[Stored data entries]
________________

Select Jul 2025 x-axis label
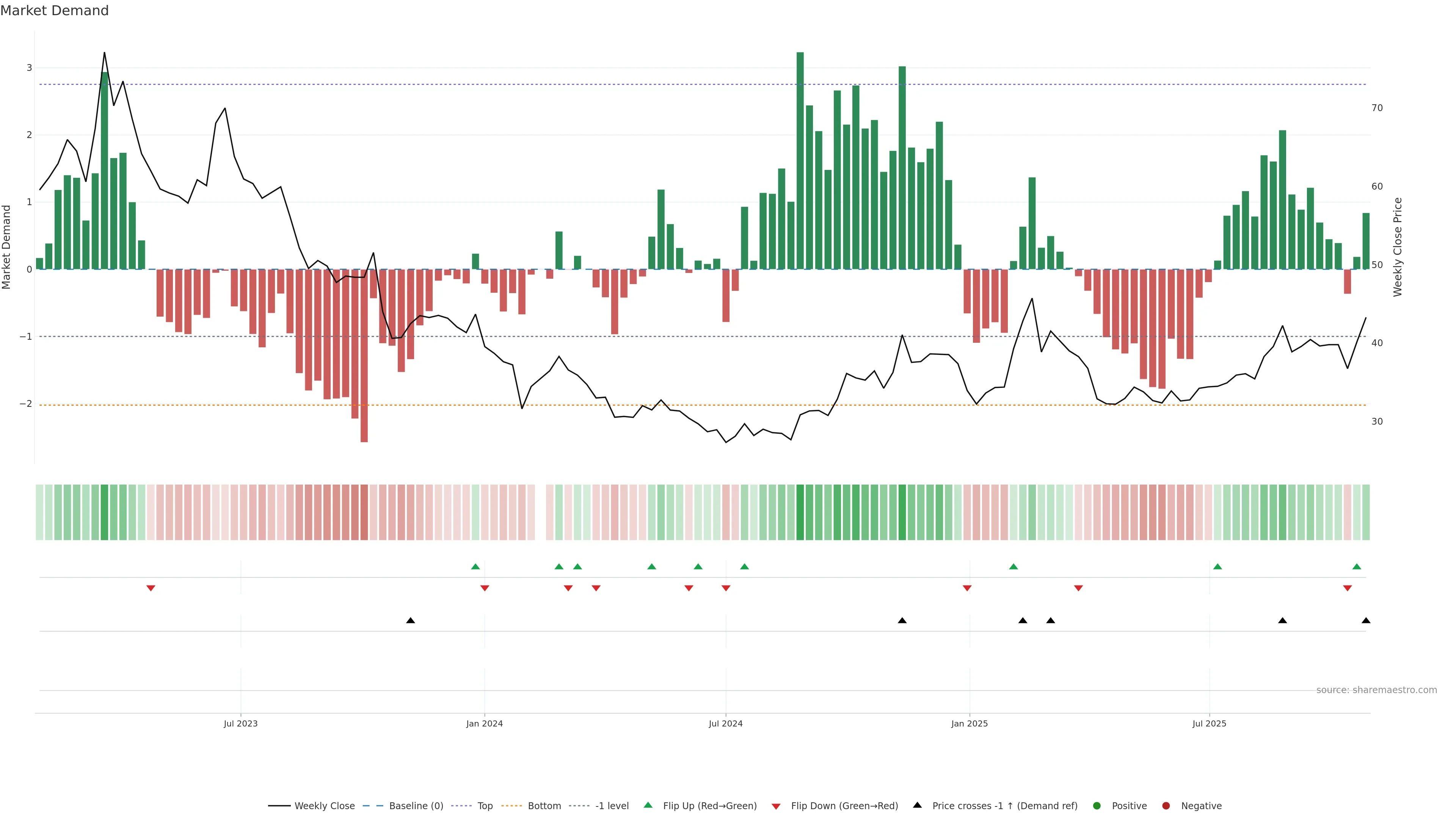The width and height of the screenshot is (1456, 819). (x=1209, y=724)
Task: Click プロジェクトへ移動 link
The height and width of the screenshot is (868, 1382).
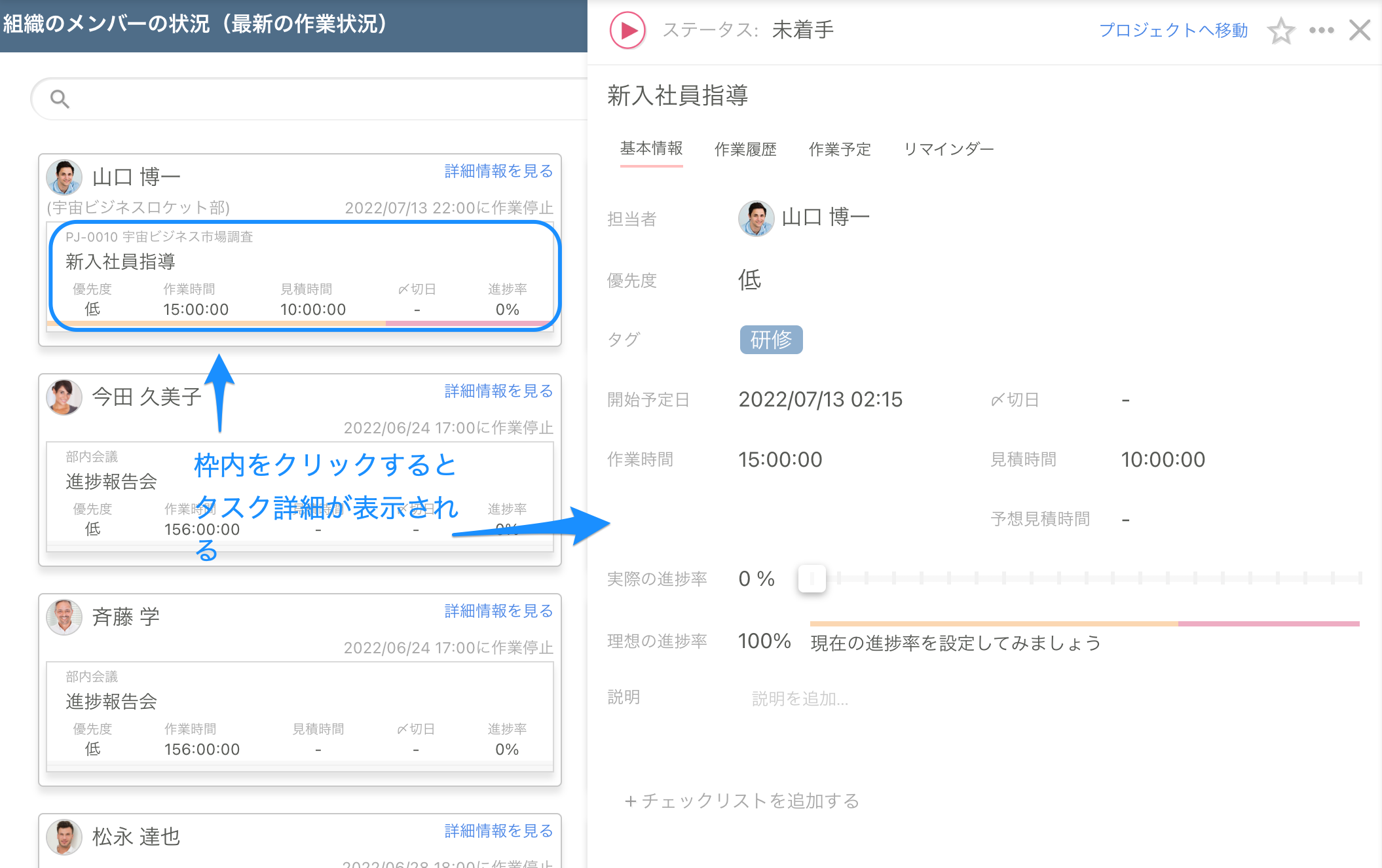Action: (1173, 31)
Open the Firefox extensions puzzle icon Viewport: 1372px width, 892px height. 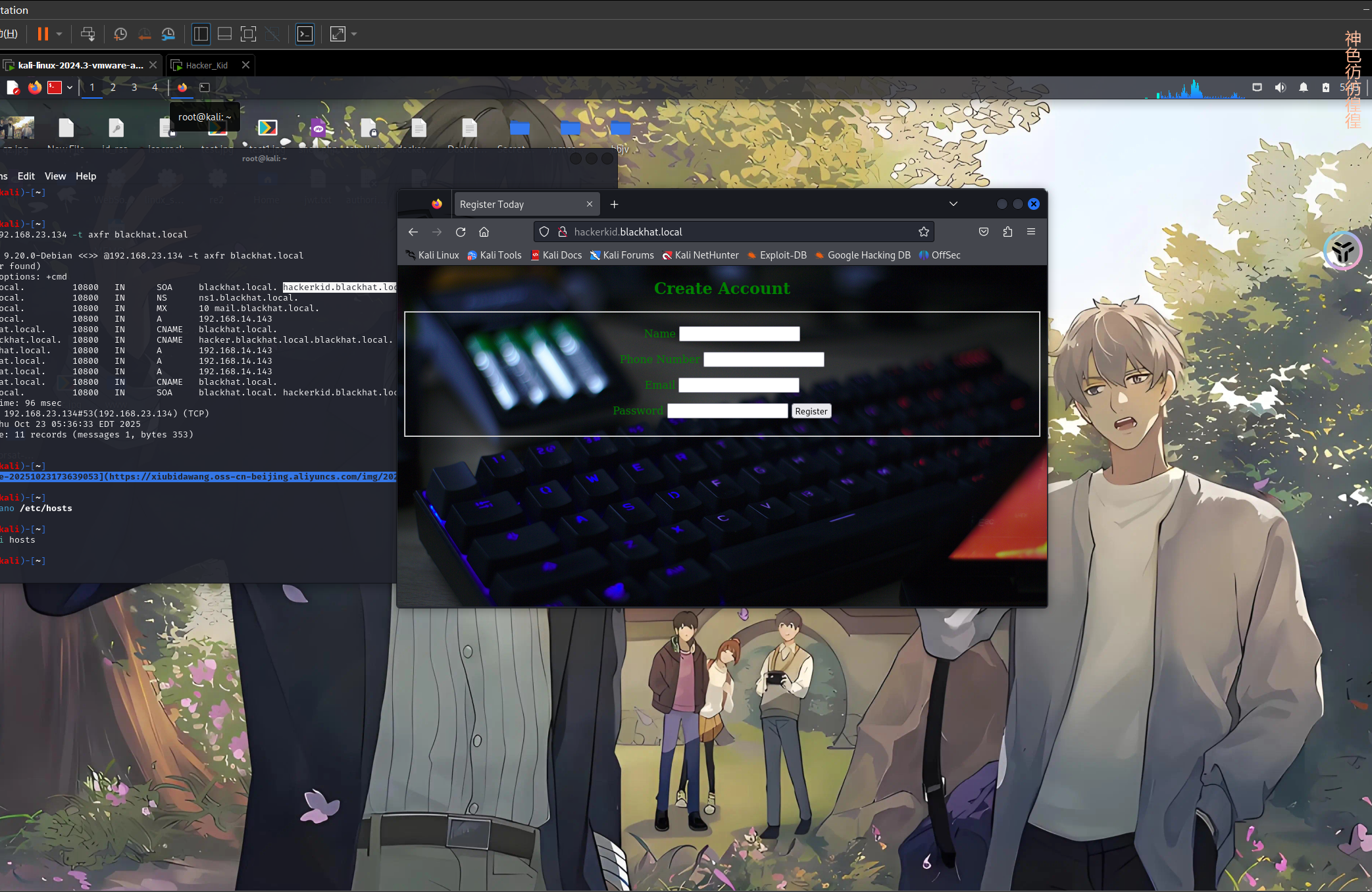[x=1007, y=232]
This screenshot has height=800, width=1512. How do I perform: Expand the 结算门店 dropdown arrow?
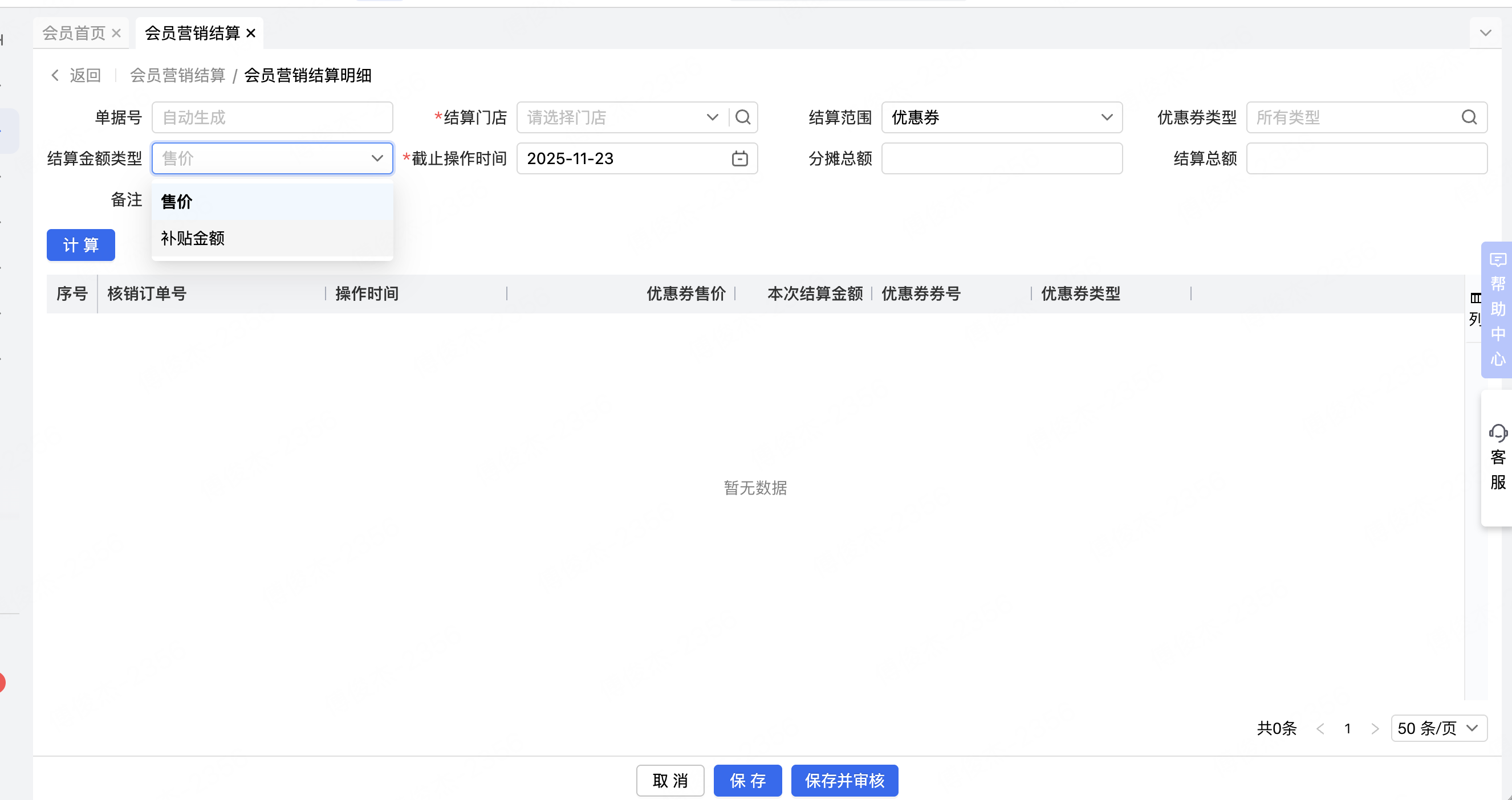[712, 117]
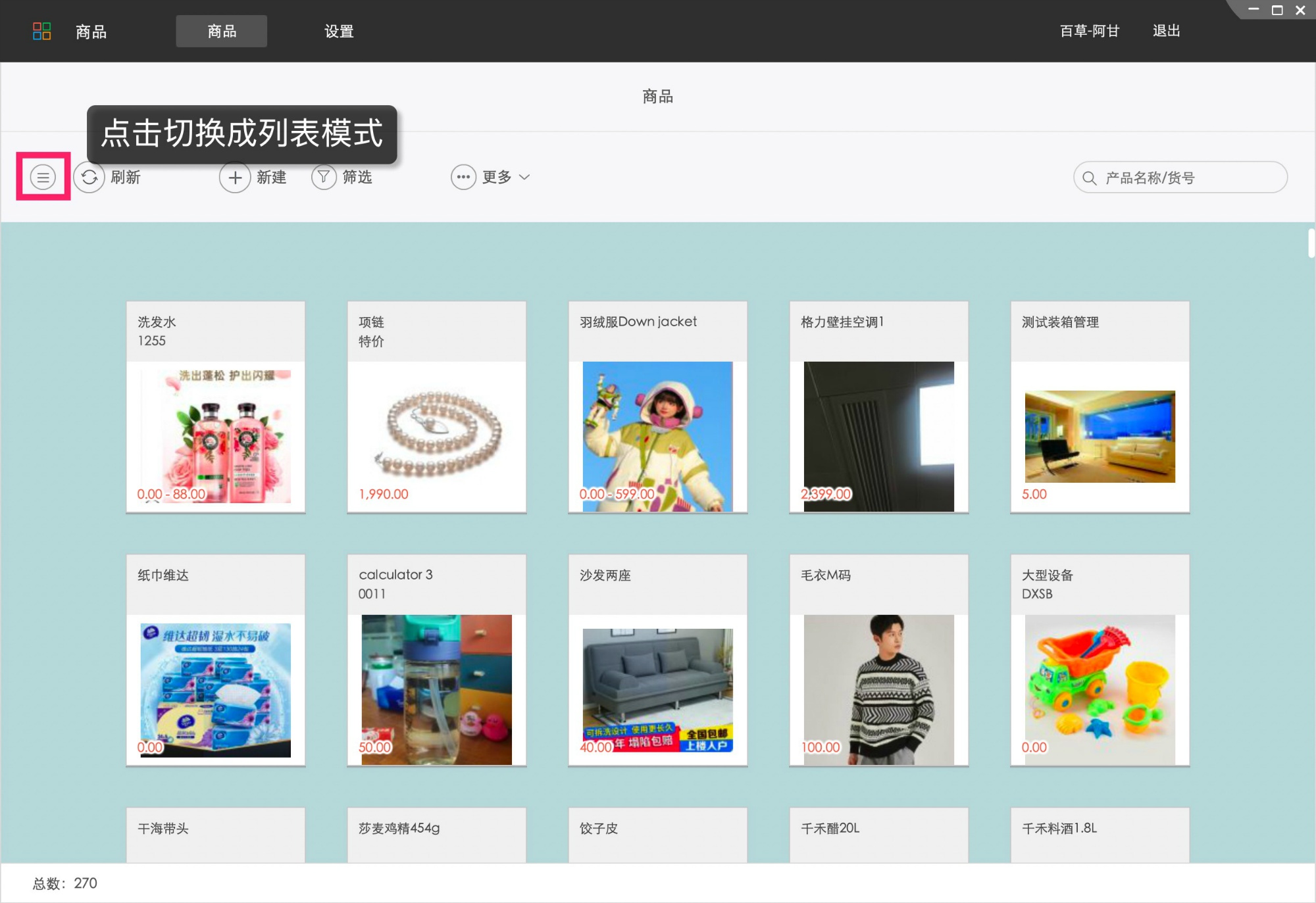This screenshot has width=1316, height=903.
Task: Click the 百草-阿甘 account name
Action: 1089,31
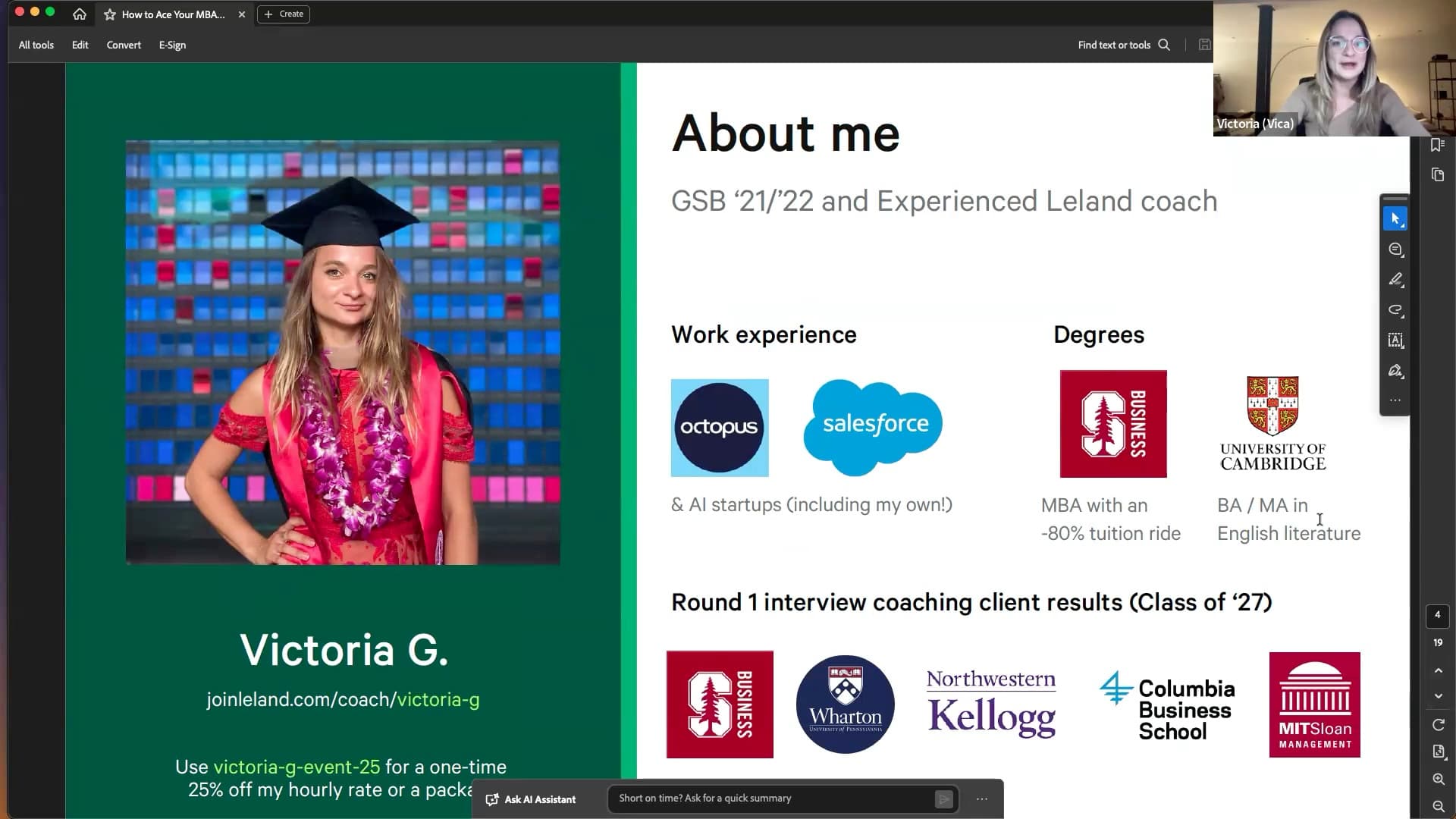
Task: Zoom in on the document
Action: [1438, 779]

________________

• _What to work on_:
In the entries above, find the line containing "This screenshot has height=800, width=1512.", then please retype it and every line after it through the last, exactly as written, omitting pictures.

• _Task result_:
This screenshot has height=800, width=1512. How do I perform: Expand the 结算门店 dropdown arrow?
[712, 117]
This screenshot has width=1316, height=903.
Task: Click the 百草-阿甘 account name
Action: 1089,31
Task: Zoom in on the document
Action: [1438, 779]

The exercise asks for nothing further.